Optic neuritis is an inflammatory disease of the optic nerve, frequently associated with demyelination due to multiple sclerosis (approximately 50% of cases). However, it may also be associated with other autoimmune and inflammatory conditions including diabetes, neuromyelitis optica (NMO) spectrum disorder and chronic relapsing inflammatory optic neuropathy (CRION).

Optic neuritis affects women more than men and typically presents in those younger than 50 years of age. Affected individuals present with monocular vision loss occurring progressively over several hours to days and is typically accompanied by pain on eye movements. Red cap desaturation and relative afferent pupillary defect may be present in the affected eye. Visual field defects are variable, ranging from a general field depression and centrocecal scotoma through to altitudinal defects.
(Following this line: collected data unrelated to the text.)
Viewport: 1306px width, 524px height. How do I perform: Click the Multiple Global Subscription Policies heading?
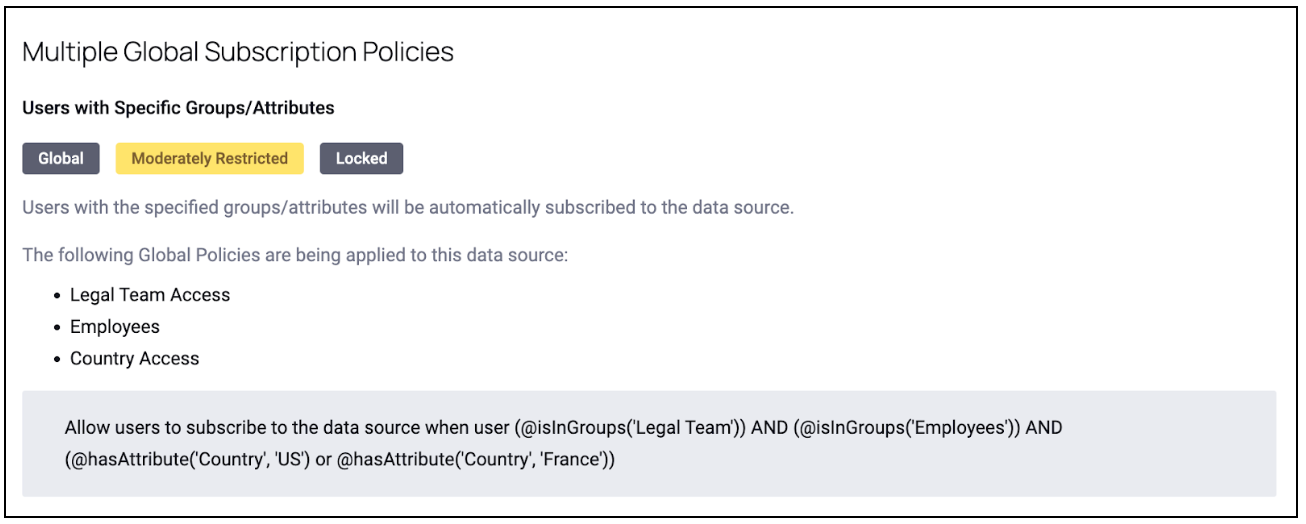238,52
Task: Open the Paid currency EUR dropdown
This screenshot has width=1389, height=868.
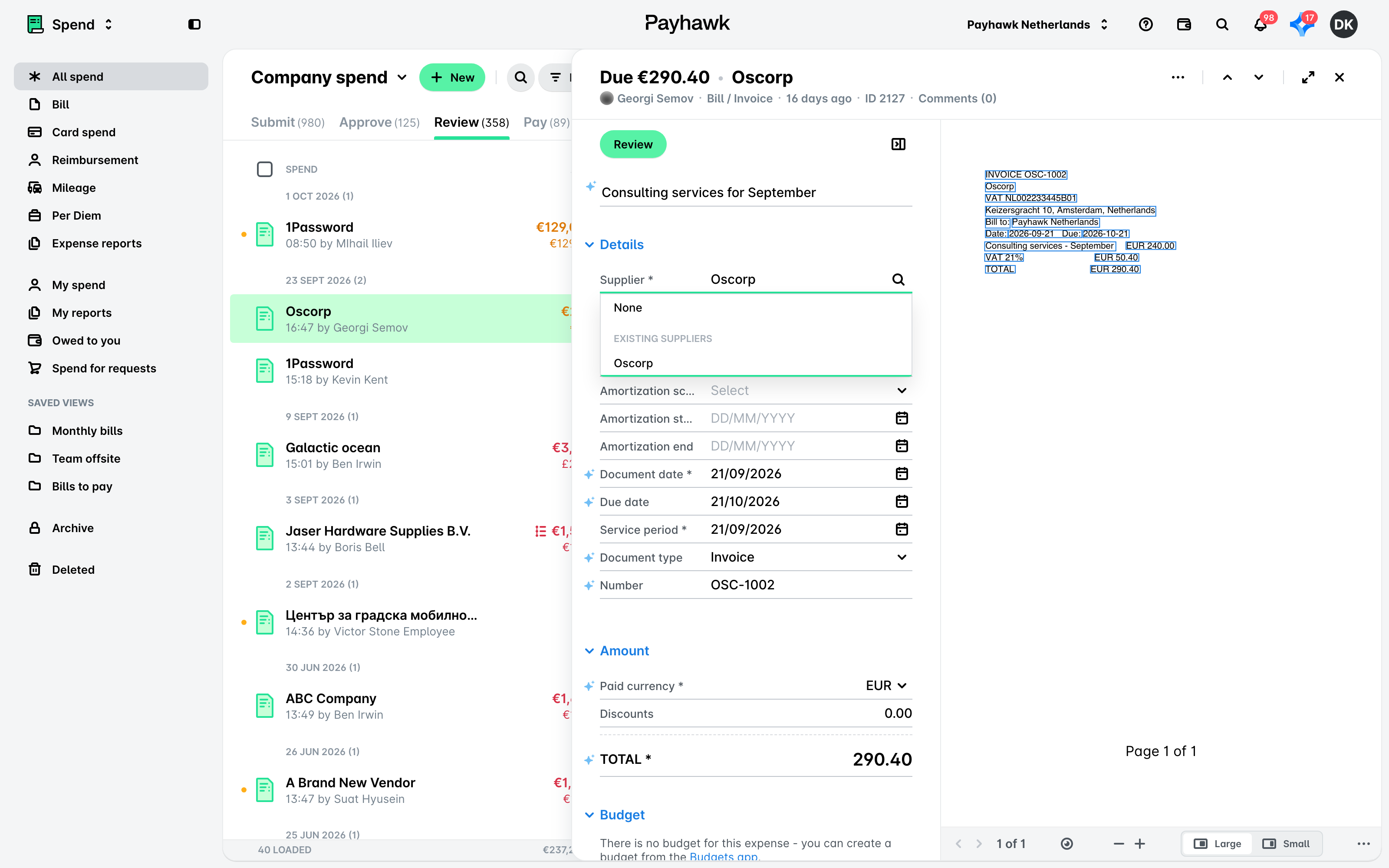Action: (885, 686)
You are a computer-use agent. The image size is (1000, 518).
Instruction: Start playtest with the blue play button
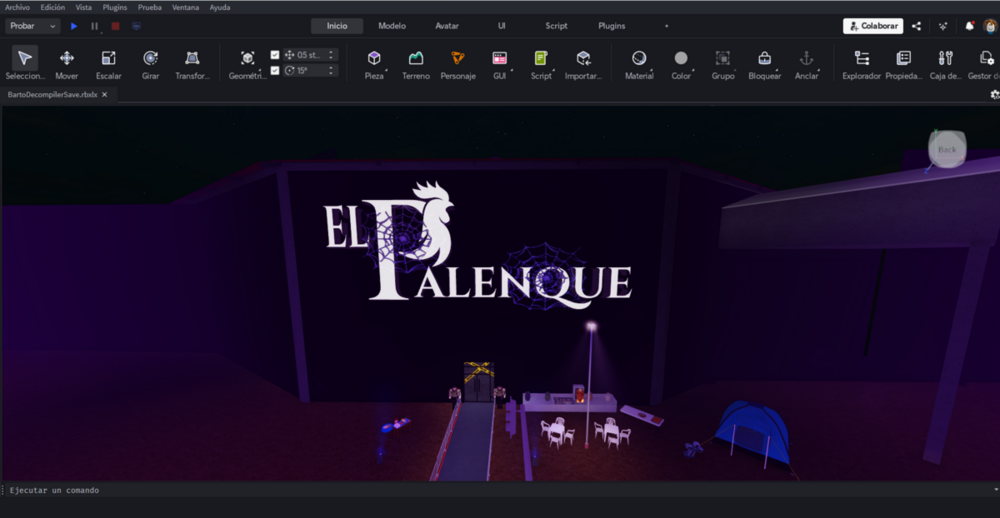click(74, 26)
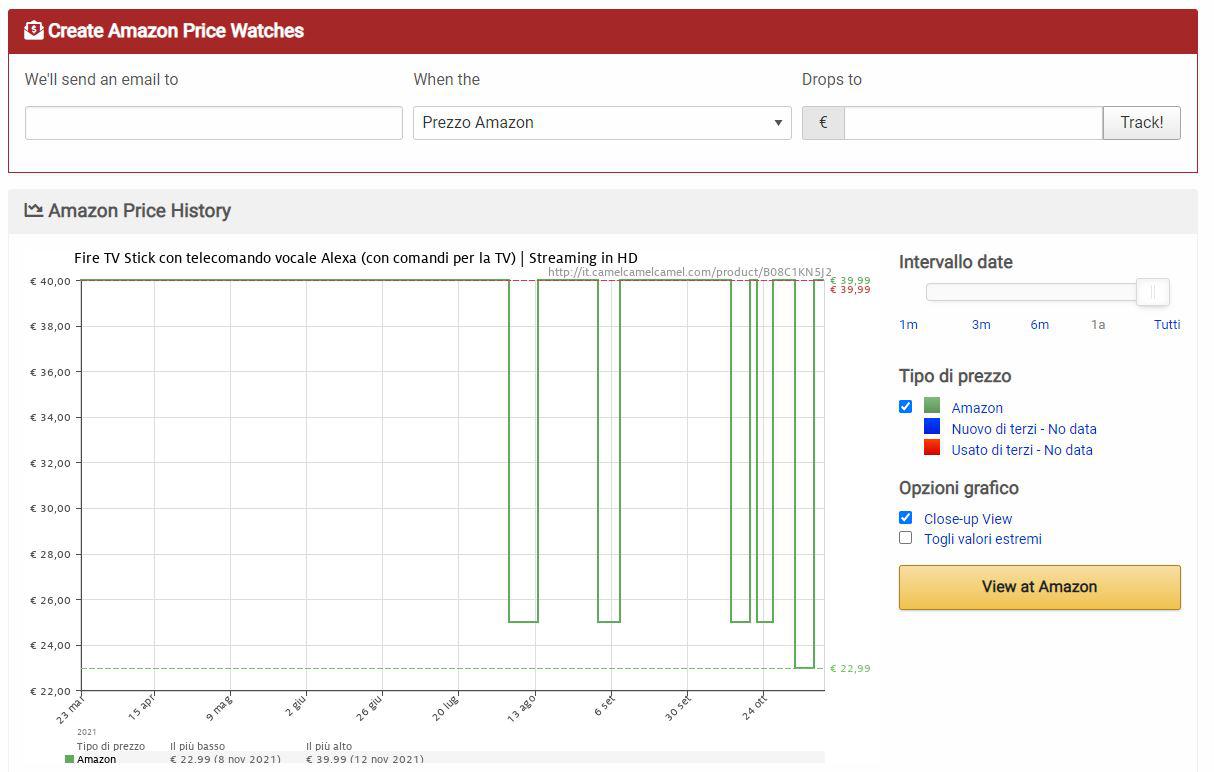1214x772 pixels.
Task: Show all dates with Tutti
Action: click(1166, 324)

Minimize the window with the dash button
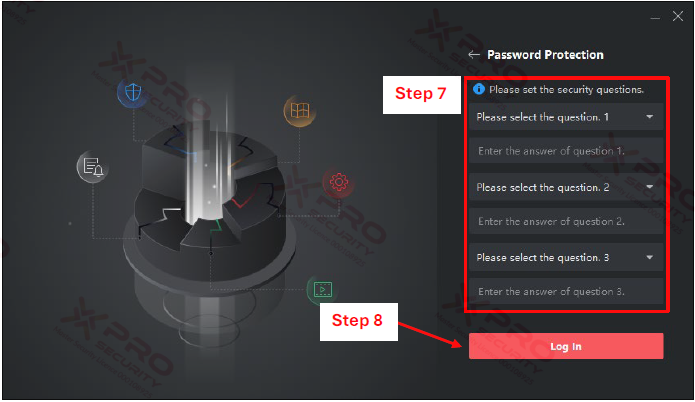pyautogui.click(x=655, y=18)
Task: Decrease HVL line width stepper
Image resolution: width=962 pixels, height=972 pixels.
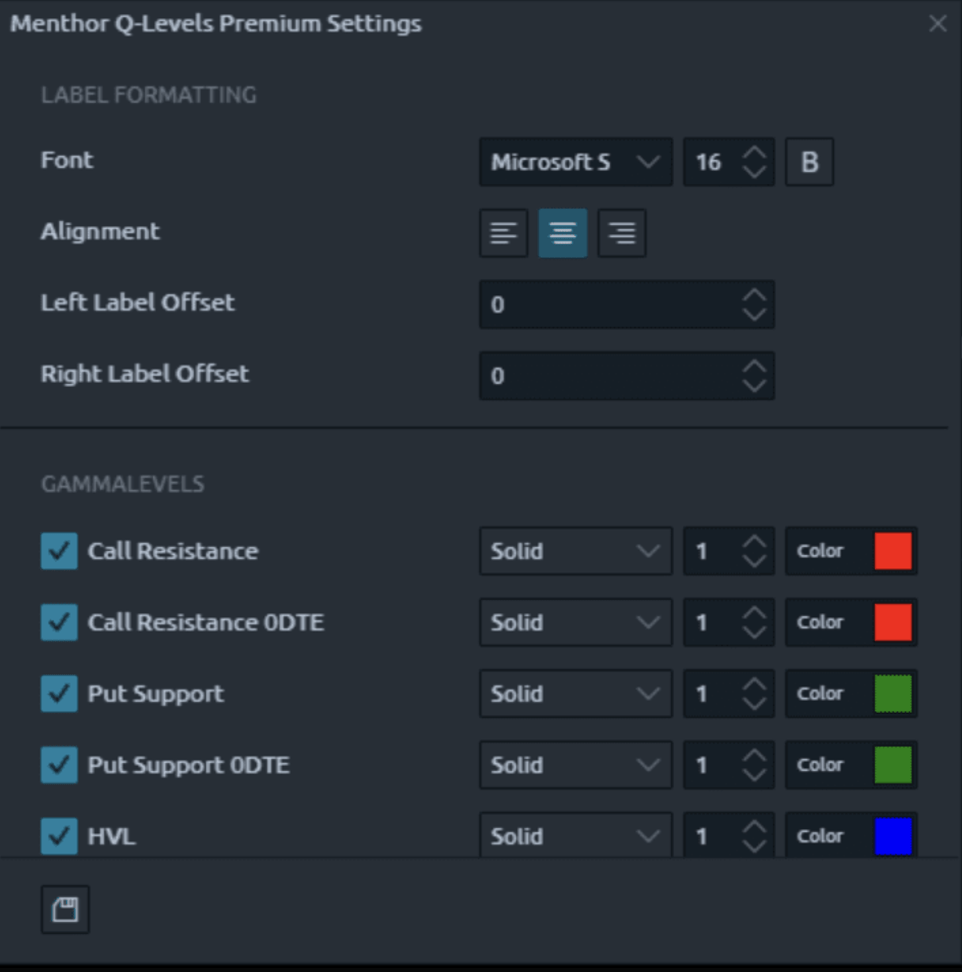Action: coord(754,844)
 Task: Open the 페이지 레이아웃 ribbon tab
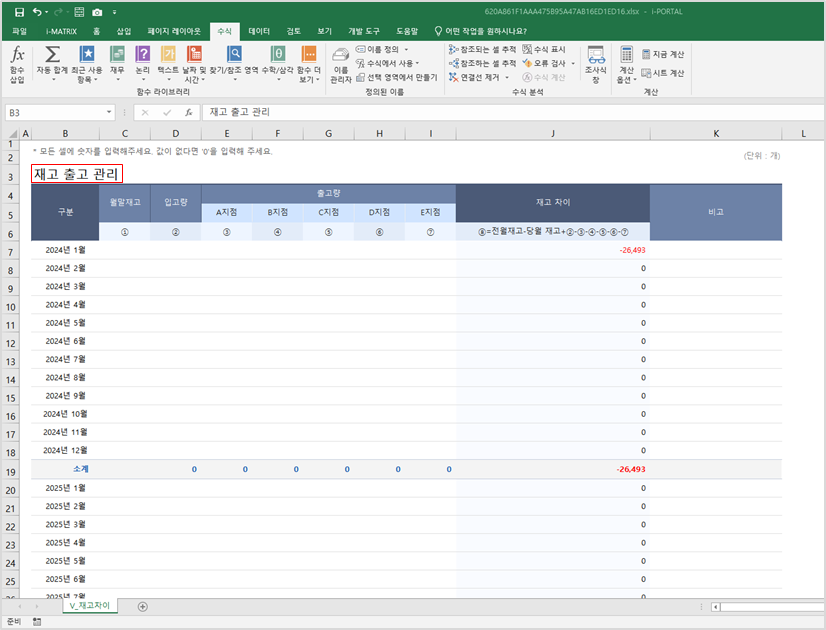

The signs and symptoms of optic neuritis may be exacerbated by an increase in body temperature (warm bath, exercise, fever etc), known as Uhtoff’s phenomenon. Patients recovering from optic neuritis may also note difficulty in depth perception when looking at moving objects (Pulfrich phenomenon).

Depending on the location of involvement, it may present with swelling and elevation of the anterior part of the optic nerve (papillitis) or with no visible funduscopic signs of inflammation (retrobulbar optic neuritis). Visible disc swelling occurs in approximately one half to one third of cases.
- In cases of papillitis, disc oedema and RNFL thickening can be seen initially.
- Retrobulbar optic neuritis is not associated with an acute elevation of the optic disc as inflammation is occurring more posteriorly along the nerve. The other signs and symptoms noted above however still occur including reduced vision, visual field defects, pain on eye movement and red desaturation.

Resolved optic neuritis of either type is associated with RNFL thinning, making it one differential to consider when making a glaucoma diagnosis.

The Optic Neuritis Treatment Trial (ONTT) showed a 5-year cumulative probability that a patient with optic neuritis would be diagnosed with multiple sclerosis was 30%. This risk however was highly dependent on the number of lesions present on brain MRI at first presentation. The study also found however that having no brain lesions present on MRI at first presentation did not preclude the development of multiple sclerosis (Neurology 1997).

Visual recovery was also monitored over time in the ONTT. Results showed that in 93% of cases, vision started to improve within 5 weeks of an acute presentation. 15 year follow up of patients in this study found that visual acuity and visual function was normal or near normal in most patients at that time but patients with multiple sclerosis were more likely to have deficits in normal visual function (Ophthalmology, 2008).